Picking an agent:
Finding the right literary agent to represent your novel can be tricky, but there are a few good sources that can make the process easier. The best and most reliable source is if the agent has a blog where they keep their up-to-date submission guidelines posted, along with their current contact info. There is also a great website called http://www.agentquery.com/ that allows both fiction and nonfiction authors to search for an agent based on the genre of literature they write.
Writing the Letter:
Be sure your letter is formatted in a proper business way, with single spaced 12-point font. Allign all text to the left, and instead of indenting paragraphs, leave a single space between them.
In the top left hand corner include your contact info: name, address, telephone number, and email address.
When composing the letter, the first rule is to keep it short—one page is considered to be standard format for a query letter. The easiest way to write to an agent is to divide your letter into three parts: 1) the introduction, 2) the blurb, and 3) the conclusion.
The first paragraph of your letter should get straight to the point. If you’re unpublished, tell the agent that you’re a new writer seeking representation for your manuscript. Tell them the name of the manuscript, the genre, and the total word count. If you’ve been published before, you’ll natuarlly want to include the name of the publised work, and the name of the company that published it.
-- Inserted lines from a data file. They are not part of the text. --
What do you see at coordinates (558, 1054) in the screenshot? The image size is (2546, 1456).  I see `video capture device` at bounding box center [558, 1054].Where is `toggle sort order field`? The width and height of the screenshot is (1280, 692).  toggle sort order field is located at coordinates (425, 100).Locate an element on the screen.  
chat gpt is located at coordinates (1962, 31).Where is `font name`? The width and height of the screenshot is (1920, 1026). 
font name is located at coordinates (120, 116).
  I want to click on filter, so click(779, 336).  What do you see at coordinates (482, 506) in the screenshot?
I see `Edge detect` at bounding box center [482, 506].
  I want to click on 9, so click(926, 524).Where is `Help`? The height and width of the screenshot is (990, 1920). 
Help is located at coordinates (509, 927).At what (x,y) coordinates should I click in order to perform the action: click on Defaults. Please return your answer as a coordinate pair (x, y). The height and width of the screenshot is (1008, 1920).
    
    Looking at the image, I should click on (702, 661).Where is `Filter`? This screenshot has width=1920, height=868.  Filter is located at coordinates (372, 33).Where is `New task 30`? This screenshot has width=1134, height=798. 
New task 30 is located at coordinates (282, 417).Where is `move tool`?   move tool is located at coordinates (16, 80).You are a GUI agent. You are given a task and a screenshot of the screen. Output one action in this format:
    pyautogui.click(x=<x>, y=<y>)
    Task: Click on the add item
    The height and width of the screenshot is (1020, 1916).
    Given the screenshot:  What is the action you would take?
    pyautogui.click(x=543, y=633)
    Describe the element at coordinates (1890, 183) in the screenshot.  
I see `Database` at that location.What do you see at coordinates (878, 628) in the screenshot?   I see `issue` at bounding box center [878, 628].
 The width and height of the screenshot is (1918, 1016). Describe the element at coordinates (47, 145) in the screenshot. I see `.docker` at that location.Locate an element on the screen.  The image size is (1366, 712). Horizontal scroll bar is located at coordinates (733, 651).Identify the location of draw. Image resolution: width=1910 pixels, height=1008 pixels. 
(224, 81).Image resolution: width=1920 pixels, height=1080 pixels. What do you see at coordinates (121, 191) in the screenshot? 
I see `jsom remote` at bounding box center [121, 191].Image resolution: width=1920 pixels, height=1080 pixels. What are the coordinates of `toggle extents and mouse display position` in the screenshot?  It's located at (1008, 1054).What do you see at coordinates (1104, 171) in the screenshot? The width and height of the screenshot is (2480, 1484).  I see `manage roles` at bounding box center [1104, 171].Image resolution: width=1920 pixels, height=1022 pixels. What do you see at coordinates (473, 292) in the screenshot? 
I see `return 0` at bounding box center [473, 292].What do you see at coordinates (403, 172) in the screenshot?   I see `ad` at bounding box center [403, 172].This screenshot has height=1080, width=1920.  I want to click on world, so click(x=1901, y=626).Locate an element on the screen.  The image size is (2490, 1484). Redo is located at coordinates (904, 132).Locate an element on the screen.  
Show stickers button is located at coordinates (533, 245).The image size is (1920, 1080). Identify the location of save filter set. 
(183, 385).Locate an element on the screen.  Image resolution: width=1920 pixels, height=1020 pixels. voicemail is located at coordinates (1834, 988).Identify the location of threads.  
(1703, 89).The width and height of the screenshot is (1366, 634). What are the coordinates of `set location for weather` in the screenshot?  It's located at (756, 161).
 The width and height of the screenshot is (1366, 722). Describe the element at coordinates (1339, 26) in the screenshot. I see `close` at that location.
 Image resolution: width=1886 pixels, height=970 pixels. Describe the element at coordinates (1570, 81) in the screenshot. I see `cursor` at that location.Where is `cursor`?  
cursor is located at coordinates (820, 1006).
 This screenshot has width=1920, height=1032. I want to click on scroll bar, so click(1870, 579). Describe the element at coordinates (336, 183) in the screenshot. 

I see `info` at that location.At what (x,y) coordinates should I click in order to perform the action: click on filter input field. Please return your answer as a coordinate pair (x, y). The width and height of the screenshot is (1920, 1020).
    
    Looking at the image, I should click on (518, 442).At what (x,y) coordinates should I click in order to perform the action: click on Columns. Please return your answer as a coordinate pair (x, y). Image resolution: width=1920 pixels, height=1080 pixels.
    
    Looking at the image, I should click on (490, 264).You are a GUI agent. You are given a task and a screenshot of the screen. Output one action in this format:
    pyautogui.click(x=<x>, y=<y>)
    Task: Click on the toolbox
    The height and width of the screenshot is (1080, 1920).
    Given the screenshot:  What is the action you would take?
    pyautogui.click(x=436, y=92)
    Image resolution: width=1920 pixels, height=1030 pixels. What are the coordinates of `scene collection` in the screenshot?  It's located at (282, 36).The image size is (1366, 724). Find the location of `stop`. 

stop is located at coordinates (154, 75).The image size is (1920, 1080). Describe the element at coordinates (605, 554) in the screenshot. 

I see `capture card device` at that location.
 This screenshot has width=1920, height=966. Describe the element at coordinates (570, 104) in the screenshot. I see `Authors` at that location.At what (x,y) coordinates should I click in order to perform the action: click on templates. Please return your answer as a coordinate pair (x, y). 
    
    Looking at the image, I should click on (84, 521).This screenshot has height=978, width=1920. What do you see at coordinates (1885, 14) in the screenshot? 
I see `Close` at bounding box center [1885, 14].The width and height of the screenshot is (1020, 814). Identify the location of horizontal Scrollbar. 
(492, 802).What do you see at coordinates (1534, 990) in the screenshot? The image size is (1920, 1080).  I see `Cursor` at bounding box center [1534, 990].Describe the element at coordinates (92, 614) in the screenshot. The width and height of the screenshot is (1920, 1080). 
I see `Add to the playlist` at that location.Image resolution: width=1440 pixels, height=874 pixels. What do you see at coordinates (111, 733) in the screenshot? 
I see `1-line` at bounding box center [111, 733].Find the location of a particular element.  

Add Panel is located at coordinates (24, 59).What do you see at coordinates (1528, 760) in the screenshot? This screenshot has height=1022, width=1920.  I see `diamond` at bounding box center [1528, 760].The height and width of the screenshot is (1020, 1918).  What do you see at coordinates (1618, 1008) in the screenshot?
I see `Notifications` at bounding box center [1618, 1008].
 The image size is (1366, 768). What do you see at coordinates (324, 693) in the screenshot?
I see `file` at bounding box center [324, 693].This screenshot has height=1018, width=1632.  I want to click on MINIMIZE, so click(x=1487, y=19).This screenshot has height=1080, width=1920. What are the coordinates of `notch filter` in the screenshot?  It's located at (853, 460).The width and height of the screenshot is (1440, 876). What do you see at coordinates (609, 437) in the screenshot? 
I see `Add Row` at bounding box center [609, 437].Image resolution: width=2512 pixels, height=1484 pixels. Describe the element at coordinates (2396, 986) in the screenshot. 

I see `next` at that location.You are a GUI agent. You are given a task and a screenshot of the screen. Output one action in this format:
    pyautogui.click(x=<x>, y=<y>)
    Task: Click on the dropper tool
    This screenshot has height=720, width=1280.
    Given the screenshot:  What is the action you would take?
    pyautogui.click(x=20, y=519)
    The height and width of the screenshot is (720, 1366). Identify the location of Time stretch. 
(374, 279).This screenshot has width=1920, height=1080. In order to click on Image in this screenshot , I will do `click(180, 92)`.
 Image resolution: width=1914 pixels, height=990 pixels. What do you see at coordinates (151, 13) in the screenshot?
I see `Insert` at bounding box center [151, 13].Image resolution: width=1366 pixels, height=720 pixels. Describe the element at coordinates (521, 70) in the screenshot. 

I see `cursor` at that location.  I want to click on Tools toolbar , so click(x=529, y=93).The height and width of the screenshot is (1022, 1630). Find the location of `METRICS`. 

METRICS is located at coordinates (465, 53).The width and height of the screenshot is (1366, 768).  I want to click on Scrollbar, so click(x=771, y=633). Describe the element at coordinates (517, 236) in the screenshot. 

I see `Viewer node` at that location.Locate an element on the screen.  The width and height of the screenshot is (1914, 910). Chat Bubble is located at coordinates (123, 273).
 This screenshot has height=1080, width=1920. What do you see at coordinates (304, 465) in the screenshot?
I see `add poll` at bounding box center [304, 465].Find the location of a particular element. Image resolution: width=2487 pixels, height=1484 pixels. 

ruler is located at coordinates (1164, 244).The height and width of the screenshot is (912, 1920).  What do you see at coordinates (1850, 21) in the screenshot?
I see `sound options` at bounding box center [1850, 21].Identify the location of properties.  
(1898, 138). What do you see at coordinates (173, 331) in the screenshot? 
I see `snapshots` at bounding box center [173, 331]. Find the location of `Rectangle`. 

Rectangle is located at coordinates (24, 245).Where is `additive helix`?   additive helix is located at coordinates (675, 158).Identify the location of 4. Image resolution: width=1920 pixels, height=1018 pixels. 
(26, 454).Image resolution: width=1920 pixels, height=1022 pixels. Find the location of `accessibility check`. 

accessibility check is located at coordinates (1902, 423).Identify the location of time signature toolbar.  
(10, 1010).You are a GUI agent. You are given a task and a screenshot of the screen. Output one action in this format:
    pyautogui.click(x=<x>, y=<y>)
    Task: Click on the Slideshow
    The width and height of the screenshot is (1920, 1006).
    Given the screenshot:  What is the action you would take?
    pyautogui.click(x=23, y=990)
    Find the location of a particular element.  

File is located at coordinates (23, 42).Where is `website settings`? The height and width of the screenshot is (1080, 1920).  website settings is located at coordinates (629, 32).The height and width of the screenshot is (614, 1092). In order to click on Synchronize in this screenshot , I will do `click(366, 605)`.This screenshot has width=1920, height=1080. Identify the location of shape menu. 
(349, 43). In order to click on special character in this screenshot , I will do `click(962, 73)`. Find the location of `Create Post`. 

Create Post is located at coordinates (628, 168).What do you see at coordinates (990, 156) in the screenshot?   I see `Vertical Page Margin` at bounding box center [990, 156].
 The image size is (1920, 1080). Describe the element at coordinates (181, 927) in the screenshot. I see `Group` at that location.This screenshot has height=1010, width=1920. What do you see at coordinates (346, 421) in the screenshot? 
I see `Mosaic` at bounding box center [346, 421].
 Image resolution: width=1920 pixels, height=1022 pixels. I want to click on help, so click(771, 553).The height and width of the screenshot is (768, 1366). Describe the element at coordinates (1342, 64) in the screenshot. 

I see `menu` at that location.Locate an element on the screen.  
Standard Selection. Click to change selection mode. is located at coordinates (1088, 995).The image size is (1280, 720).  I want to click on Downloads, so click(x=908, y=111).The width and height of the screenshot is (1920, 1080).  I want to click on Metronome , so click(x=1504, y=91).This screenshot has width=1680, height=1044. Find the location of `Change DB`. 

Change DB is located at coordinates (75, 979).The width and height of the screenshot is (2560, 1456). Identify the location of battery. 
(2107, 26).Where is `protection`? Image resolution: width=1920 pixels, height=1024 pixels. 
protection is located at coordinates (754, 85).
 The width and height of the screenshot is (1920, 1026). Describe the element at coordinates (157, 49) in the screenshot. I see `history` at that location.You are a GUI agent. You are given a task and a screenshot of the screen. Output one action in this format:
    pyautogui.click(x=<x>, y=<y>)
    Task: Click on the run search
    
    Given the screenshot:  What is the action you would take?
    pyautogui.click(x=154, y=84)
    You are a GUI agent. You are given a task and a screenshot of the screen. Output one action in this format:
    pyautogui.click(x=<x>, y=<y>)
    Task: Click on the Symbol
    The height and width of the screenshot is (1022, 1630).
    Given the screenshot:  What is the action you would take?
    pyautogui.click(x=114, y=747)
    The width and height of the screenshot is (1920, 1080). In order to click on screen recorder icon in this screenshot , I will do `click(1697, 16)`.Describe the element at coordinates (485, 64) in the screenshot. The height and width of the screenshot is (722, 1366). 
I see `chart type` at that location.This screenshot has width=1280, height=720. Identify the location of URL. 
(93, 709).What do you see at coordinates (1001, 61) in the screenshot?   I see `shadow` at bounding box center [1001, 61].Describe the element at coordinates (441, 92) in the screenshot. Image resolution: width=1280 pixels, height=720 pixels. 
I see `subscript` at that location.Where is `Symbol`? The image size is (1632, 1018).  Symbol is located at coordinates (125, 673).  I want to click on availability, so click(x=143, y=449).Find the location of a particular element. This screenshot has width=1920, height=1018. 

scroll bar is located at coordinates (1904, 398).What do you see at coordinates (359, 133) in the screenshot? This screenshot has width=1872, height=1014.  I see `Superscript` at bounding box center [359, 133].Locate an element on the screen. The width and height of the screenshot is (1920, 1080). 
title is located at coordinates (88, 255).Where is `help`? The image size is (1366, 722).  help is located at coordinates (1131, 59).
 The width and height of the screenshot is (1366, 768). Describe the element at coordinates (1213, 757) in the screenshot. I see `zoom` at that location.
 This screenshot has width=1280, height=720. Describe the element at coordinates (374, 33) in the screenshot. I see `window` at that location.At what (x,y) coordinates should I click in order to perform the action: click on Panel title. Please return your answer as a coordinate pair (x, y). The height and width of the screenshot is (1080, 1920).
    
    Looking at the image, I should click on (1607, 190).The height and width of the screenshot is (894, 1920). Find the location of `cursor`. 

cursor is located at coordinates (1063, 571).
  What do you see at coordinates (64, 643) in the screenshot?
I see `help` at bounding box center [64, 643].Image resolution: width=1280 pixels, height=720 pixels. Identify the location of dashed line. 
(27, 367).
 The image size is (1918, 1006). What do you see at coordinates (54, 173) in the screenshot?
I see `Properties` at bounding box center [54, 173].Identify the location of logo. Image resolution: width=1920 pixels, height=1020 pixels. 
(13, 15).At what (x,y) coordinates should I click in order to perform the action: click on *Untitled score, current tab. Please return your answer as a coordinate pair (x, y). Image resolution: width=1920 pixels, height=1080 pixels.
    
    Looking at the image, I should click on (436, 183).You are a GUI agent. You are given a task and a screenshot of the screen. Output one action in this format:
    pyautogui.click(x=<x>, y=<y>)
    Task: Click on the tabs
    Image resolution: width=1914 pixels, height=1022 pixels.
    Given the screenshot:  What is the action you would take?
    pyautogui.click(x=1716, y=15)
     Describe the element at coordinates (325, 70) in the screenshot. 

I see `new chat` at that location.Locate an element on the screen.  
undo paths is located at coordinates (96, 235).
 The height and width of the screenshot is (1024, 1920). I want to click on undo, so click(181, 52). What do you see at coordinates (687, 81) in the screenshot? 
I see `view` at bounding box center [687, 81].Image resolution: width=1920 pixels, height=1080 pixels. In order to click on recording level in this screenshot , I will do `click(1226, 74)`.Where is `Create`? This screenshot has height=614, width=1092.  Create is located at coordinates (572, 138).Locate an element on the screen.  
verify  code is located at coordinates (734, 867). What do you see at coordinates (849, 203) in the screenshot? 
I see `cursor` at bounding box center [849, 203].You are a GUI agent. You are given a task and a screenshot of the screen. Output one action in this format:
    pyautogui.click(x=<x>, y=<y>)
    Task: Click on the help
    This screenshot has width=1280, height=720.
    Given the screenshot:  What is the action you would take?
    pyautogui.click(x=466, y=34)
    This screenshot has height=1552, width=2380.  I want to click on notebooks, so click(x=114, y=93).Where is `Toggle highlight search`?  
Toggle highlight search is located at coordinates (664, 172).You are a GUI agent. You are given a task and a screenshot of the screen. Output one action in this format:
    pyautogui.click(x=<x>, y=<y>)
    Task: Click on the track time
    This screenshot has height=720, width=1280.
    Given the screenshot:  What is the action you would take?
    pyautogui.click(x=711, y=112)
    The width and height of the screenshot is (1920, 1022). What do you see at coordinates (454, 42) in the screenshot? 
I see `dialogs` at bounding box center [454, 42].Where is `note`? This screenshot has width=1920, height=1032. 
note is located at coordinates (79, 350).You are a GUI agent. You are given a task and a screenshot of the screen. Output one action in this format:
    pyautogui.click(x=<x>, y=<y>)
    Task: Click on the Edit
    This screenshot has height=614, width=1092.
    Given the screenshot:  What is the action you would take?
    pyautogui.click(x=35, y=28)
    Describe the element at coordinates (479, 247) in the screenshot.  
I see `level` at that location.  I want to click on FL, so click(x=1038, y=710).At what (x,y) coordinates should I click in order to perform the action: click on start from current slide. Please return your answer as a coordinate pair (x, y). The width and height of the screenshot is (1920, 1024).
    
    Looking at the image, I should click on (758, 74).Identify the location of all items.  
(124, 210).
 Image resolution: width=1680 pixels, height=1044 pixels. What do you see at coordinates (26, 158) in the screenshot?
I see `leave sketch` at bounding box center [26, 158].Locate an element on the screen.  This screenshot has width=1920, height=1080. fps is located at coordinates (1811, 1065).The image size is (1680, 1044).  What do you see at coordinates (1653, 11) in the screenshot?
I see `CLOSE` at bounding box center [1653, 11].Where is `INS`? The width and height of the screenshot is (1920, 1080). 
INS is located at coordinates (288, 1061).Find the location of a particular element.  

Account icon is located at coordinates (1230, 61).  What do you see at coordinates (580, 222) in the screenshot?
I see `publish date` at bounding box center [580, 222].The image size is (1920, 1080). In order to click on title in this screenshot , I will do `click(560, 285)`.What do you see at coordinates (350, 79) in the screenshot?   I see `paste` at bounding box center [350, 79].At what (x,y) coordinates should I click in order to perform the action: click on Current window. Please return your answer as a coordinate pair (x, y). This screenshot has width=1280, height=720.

For the second paragraph, you want to summarize the plot of your book in 8-10 well-written sentences. Don’t go into lots of details or give lots of background on the story and its characters. Instead, try to imitate the blurbs that you see on the back of books at the bookstore. Also, try to end the summary in a way that intrigues the agent and makes them want to find out what happens next.
Always be sure to close the letter by thanking the agent for their time and consideration.